--- EXTRACTED RECORDS ---

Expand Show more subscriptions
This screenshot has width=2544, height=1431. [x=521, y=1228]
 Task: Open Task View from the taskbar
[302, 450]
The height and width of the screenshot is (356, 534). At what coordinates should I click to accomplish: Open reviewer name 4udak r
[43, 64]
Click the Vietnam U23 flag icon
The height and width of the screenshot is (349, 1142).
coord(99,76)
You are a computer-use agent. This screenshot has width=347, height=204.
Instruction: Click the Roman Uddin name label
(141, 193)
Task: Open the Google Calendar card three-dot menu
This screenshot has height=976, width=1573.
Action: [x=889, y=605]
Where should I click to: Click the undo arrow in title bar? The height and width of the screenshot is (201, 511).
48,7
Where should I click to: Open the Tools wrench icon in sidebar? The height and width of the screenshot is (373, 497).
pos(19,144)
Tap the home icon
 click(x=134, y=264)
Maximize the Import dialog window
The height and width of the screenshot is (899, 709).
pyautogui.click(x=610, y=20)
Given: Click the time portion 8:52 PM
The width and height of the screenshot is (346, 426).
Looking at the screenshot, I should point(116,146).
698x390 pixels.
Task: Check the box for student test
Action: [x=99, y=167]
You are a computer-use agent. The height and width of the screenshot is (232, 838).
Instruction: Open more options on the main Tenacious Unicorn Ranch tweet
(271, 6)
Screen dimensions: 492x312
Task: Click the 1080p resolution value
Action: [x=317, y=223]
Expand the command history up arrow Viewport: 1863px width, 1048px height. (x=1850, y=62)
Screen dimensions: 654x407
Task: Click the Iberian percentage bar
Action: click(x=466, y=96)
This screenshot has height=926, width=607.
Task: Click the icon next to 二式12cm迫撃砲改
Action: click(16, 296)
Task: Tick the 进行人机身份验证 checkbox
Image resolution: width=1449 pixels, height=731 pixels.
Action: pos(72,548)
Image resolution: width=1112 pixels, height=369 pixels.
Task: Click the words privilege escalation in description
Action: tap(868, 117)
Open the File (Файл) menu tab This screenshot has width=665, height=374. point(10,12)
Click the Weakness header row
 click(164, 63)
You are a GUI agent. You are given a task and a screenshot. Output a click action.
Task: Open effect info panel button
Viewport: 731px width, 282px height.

---

→ OBJECTIVE
Count the lines in the listing above that contain the word "Instruction", and reply with only that number.

→ SOLUTION TO THIS PROBLEM
2